1.2 Rule 1.2 Scope of Representation
• Primary SC References: SC
Rule 1.2
• Background References: ABA
Model Rule 1.2, Other Jurisdictions
• Commentary:
South Carolina Rule 1.2 and its comments are identical to Model Rule 1.2.
Rule 1.2 did not have an exact counterpart in the Code of Professional Responsibility.
• Primary SC References: SC
Rule 1.2
• Background References: ABA
Model Rule 1.2, Other Jurisdictions
• Commentary: ABA/BNA § 31:101, ALI-LGL §§ 26-29A,
Wolfram § 9.2
An attorney-client relationship may arise in a variety of situations even without an engagement agreement and even if the attorney fails to recognize the existence of the relationship. For example, in In re Pyatt, 280 S.C. 302, 312 S.E.2d 553 (1984), the court rejected the argument that a lawyer had not understood the sellers of a property to be the lawyer's clients when the lawyer arranged a sale to relatives of the lawyer to avoid foreclosure. The sellers looked to the lawyer to be their attorney, and the lawyer should have explained to them that such was not the case. Similarly in In re Morgan, 288 S.C. 401, 343 S.E.2d 29 (1986), the lawyer agreed to sell a house in exchange for a percentage of the sales price. Legal title was held by four individuals, although their father, who had deeded the land to them, occupied the house and dealt with the lawyer. The father was held to be a client, as were all four legal owners, who were paying the legal fee out of the sales proceeds of their interests. The lawyer was reprimanded for misconduct stemming from a failure to understand who was the client.
Lawyers have an obligation to clarify the nature of their relationship; their failure to do so may result in discipline. In In re Warder, 316 S.C. 249, 449 S.E.2d 489 (1994), the client did not sign a representation agreement until after the time period had passed for answering a summons and complaint. The lawyer argued that he did not believe an attorney-client relationship had been created earlier, but acknowledged that he had "failed to ensure that . . . [the purported client] understood the situation." A lawyer may be faulted for failing to be sufficiently "definitive in . . . conversations with . . . [the potential client] regarding the nature of their attorney-client relationship." In re Larkin, 320 S.C. 512, 466 S.E.2d 355 (1996). Larkin unsuccessfully argued that he had not been retained as counsel by the grievant. S.C. Bar Ethics Adv. Op. # 97-45 (initial interview in which lawyer turns down representation because of conflict of interest does not create attorney-client relationship when lawyer did not receive confidential information).

▶ **Available data**

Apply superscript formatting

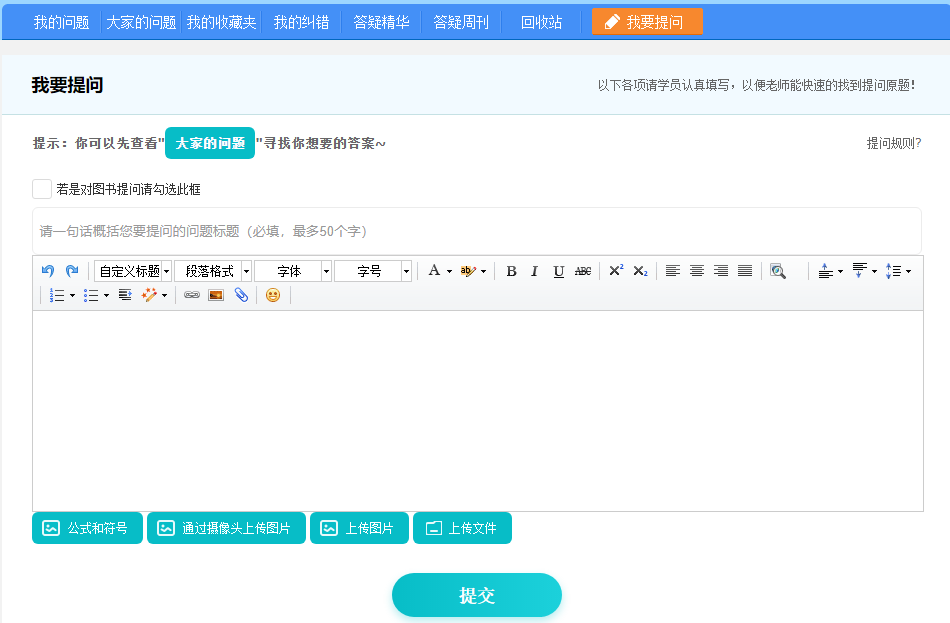click(x=615, y=268)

▶ **Problem set**
• A. From the commentary on scope of representation, return the stretch from "1.2 Rule 1.2" through "of Professional Responsibility.".
• B. In the commentary on scope of representation, what did the lawyer in In re Morgan agree to do in exchange for a percentage of the sales price?

▶ **Outputs by task**
• A.
1.2 Rule 1.2 Scope of Representation
• Primary SC References: SC
Rule 1.2
• Background References: ABA
Model Rule 1.2, Other Jurisdictions
• Commentary:
South Carolina Rule 1.2 and its comments are identical to Model Rule 1.2.
Rule 1.2 did not have an exact counterpart in the Code of Professional Responsibility.

• B. Sell a house.